Old Sun Community College
- Motto: empowering a nation through education
- Type: Tribal College
- President: Maria Big Snake
- Location: P.O. Box 1250, Siksika T0J 3W0, Alberta 50°50′54″N 113°03′38″W﻿ / ﻿50.8482°N 113.0605°W
- Campus: urban/suburban reserve;
- Website: Official site

= Old Sun Community College =

First Nation-operated community college in Alberta

Old Sun Community College is a community college owned and operated by First Nations that provides post-secondary education and training in Siksika 146, Alberta, Canada, to members of the Siksika Nation.

==Partnerships==
Old Sun Community College is a member of the First Nation & Adult Higher Education Consortium, a non-profit organization in Western Canada, which coordinates the efforts of its members to provide quality adult and higher education, controlled entirely by people of the First Nations.

==History==
The main campus building was used as a Residential School for Blackfoot children from 1929-1971. From 1971–1976, the College was operated as a campus of Mount Royal College. In 1978, Old Sun Community College became an independent institution operated by the Blackfoot Band. The College was named in honour of Chief Old Sun (1819–1897) who served as a medicine man, warrior, and leader of one of the largest of the Blackfoot Confederacy bands. In Blackfoot, Chief Old Sun’s name NA TO SA PI translates to ‘Sun Elder’ or ‘Sun Old Man’ which implies ‘to see’, or 'to gain insight'.

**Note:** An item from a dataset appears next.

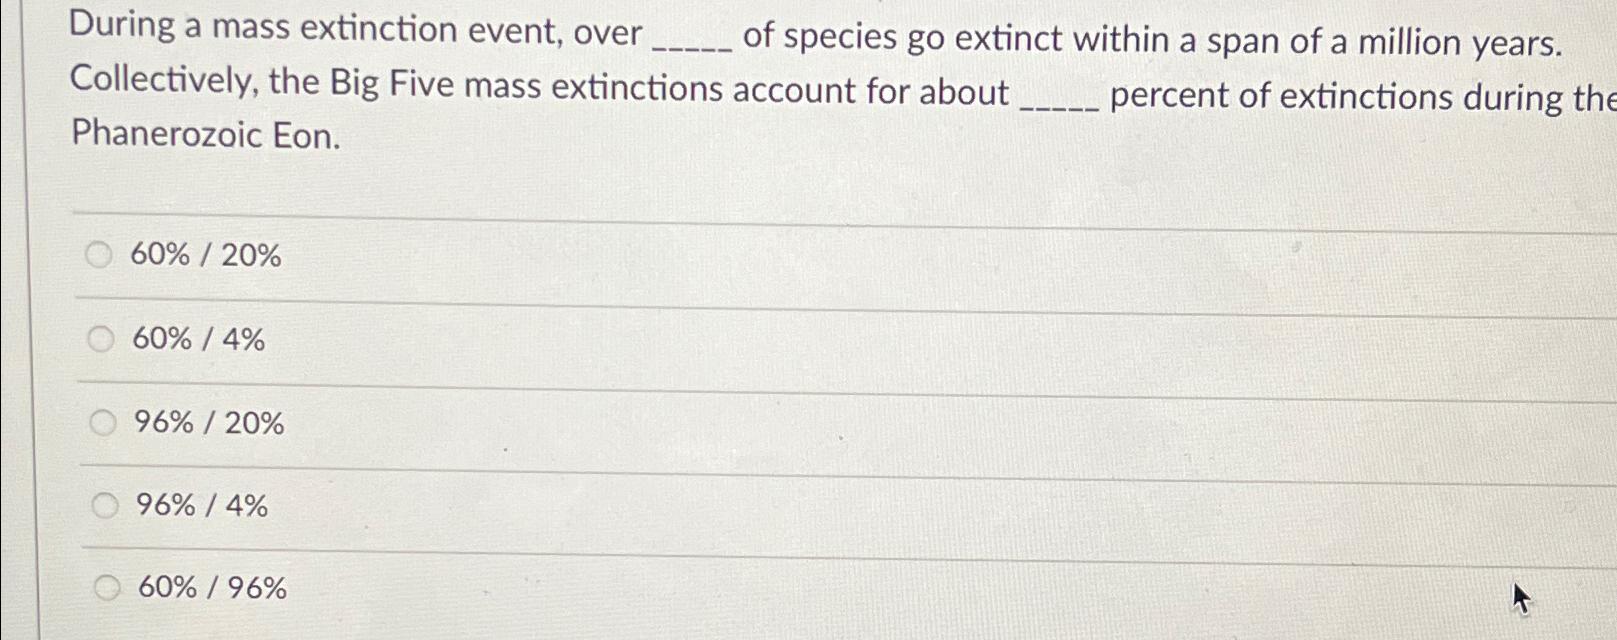The width and height of the screenshot is (1617, 640).
Task: Select the radio button for 60% / 4%
Action: click(x=100, y=340)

Since the 1980s, Old Sun Education has evolved from a small upgrading program into Old Sun Community College, a centre offering accredited post-secondary courses, certificates, diplomas and degrees via partnerships with recognized colleges and universities, in particular the University of Calgary and Bow Valley College.

==Academics==
Students are instructed by Professors from affiliated Universities and Colleges. Some of the academic programs offered at Old Sun Community College are as follows:
- Adult Basic Education (ABE)
- Academic Upgrading
- Bachelor of General Studies
- Blackfoot language classes,
- Bow Valley College LPN Diploma Program
- University & College Preparation (UCEPP)
- University outreach program,
- University of Calgary outreach program
- University Studies Diploma (USD)
- Master of Education Degree
- Off Campus Student Support
- Prior Learning Assessment & Recognition (PLAR) Program
- Summer programs

===Scholarships and bursaries===
The Government of Canada sponsors an Aboriginal Bursaries Search Tool that lists over 680 scholarships, bursaries, and other incentives offered by governments, universities, and industry to support Aboriginal post-secondary participation.